Sekolah, yang dalam imajinasi ideal kita adalah tempat yang aman bagi anak-anak untuk belajar dan berkembang, justru sering kali menjadi arena kekerasan yang tersembunyi di balik formalitas seragam dan disiplin. Bukan hanya karena aturan yang ketat atau metode pengajaran yang kaku, tetapi karena sistem pendidikan kita telah menginternalisasi cara berpikir bahwa hukuman fisik dan kekerasan emosional adalah alat sah untuk mendisiplinkan siswa.
Kita sering mendengar, "Anak-anak harus didisiplinkan." Namun, ketika "disiplin" berarti hukuman fisik atau pelecehan emosional, kita harus bertanya: apakah kita benar-benar mendidik atau sekadar melanggengkan pola kekuasaan yang salah? Kasus-kasus kekerasan di sekolah terus bermunculan di media, dari hukuman squat jump yang menyebabkan kematian seorang siswa di Sumatera Utara, hingga pelecehan seksual oleh guru di Gorontalo yang merusak masa depan seorang anak. Meskipun kisah-kisah tragis ini telah mengejutkan publik, tampaknya ada perasaan apatis yang mengendap di masyarakat kita, seakan-akan kekerasan di sekolah adalah harga yang harus dibayar untuk mendisiplinkan generasi muda.
Pertanyaan besar yang harus kita tanyakan sekarang adalah: mengapa kekerasan di sekolah masih dianggap normal?
Kekerasan di Sekolah: Sebuah Warisan Budaya Kekuasaan
Kekerasan dalam sistem pendidikan kita tidak muncul dari ruang hampa. Ini adalah warisan dari cara kita memandang kekuasaan dan otoritas. Guru di Indonesia sering kali dianggap sebagai figur yang tidak bisa digugat.
Mereka tidak hanya bertugas mengajar materi akademis, tetapi juga bertindak sebagai "penegak disiplin" yang kadang-kadang diizinkan untuk menggunakan hukuman fisik sebagai bentuk pengajaran.
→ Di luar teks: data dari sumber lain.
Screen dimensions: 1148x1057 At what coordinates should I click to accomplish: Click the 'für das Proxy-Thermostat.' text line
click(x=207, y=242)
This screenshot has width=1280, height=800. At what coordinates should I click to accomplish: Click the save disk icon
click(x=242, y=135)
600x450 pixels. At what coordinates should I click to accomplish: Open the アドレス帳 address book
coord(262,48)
Dalam konteks budaya ini, ada kepercayaan yang mengakar bahwa hukuman keras diperlukan untuk "mengajari anak-anak agar patuh."
Namun, pendekatan ini mengabaikan satu fakta penting: kekerasan tidak pernah menjadi alat yang efektif untuk pendidikan. Kekerasan hanya menghasilkan ketakutan, bukan penghormatan. Ia membangun tembok antara siswa dan guru, mengaburkan fungsi sekolah sebagai tempat pembelajaran menjadi tempat hukuman. Dalam kondisi seperti ini, kita tidak sedang membangun karakter siswa, tetapi menciptakan lingkungan di mana kekuasaan lebih penting daripada kebijaksanaan, dan ketundukan lebih dihargai daripada rasa ingin tahu.
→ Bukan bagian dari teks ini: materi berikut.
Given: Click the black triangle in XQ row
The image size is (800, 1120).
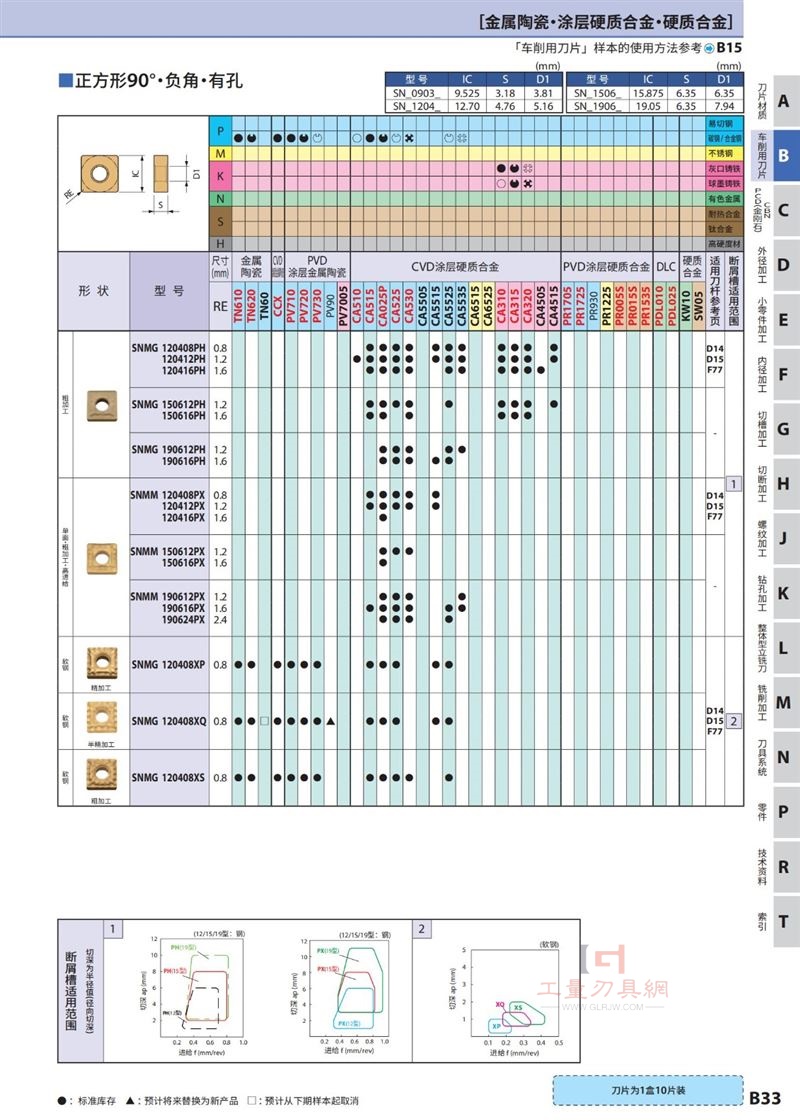Looking at the screenshot, I should pos(331,721).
Apakah Kekerasan Adalah Alat untuk Mendidik?
Dalam beberapa kasus yang mencuat, orang tua dan guru masih sering berargumen bahwa hukuman fisik atau verbal adalah cara yang efektif untuk mendisiplinkan anak. Bagi banyak orang dewasa, kekerasan ini adalah sesuatu yang mereka alami ketika masih bersekolah, dan mereka percaya bahwa cara ini "berhasil" pada diri mereka. Namun, psikologi modern menunjukkan bahwa metode pendidikan berbasis kekerasan hanya akan menghasilkan individu yang hidup dalam ketakutan atau pemberontakan, tanpa rasa hormat sejati kepada otoritas.
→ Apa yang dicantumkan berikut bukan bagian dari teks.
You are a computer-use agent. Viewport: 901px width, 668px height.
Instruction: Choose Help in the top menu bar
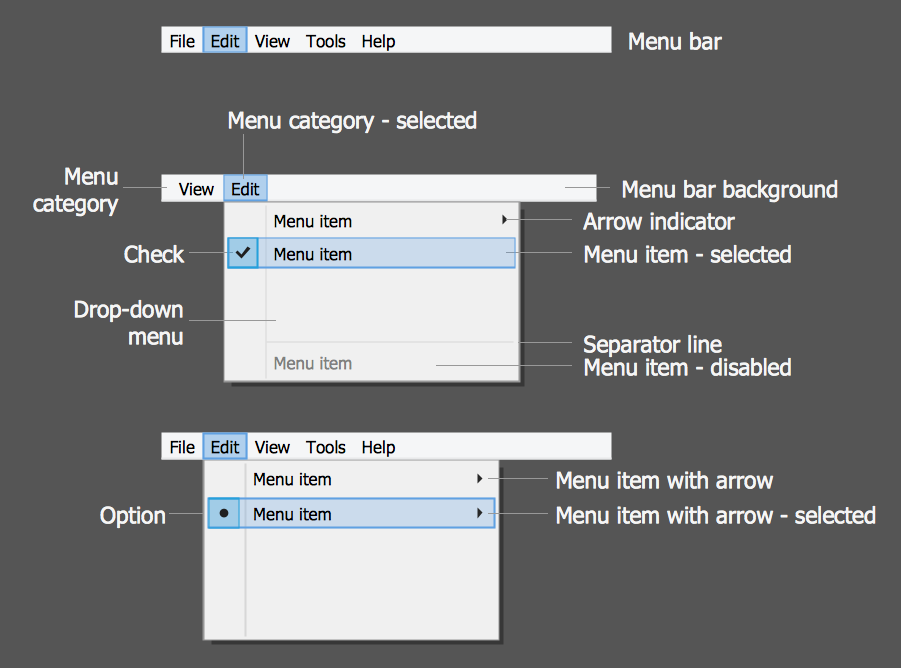coord(378,41)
Studi global yang dilakukan oleh Organisasi Kesehatan Dunia (WHO) menunjukkan bahwa anak-anak yang mengalami kekerasan, baik di rumah maupun di sekolah, cenderung menunjukkan masalah psikologis seperti kecemasan, depresi, dan gangguan perilaku di kemudian hari. Kekerasan bukan hanya menyebabkan luka fisik; ia juga mencederai jiwa anak-anak yang menjadi korbannya. Di Indonesia, hasil serupa terlihat dalam berbagai survei yang menunjukkan peningkatan stres dan kecemasan di kalangan siswa yang kerap menerima hukuman fisik atau verbal di sekolah.
Ketika kita berbicara tentang mendisiplinkan anak-anak, kita sering lupa bahwa tujuan sebenarnya dari disiplin bukanlah untuk membuat mereka tunduk, tetapi untuk membantu mereka memahami konsekuensi dari tindakan mereka. Disiplin sejati adalah tentang mendidik, bukan menghukum. Dan untuk itu, kita perlu menemukan pendekatan yang lebih manusiawi dalam membimbing anak-anak kita.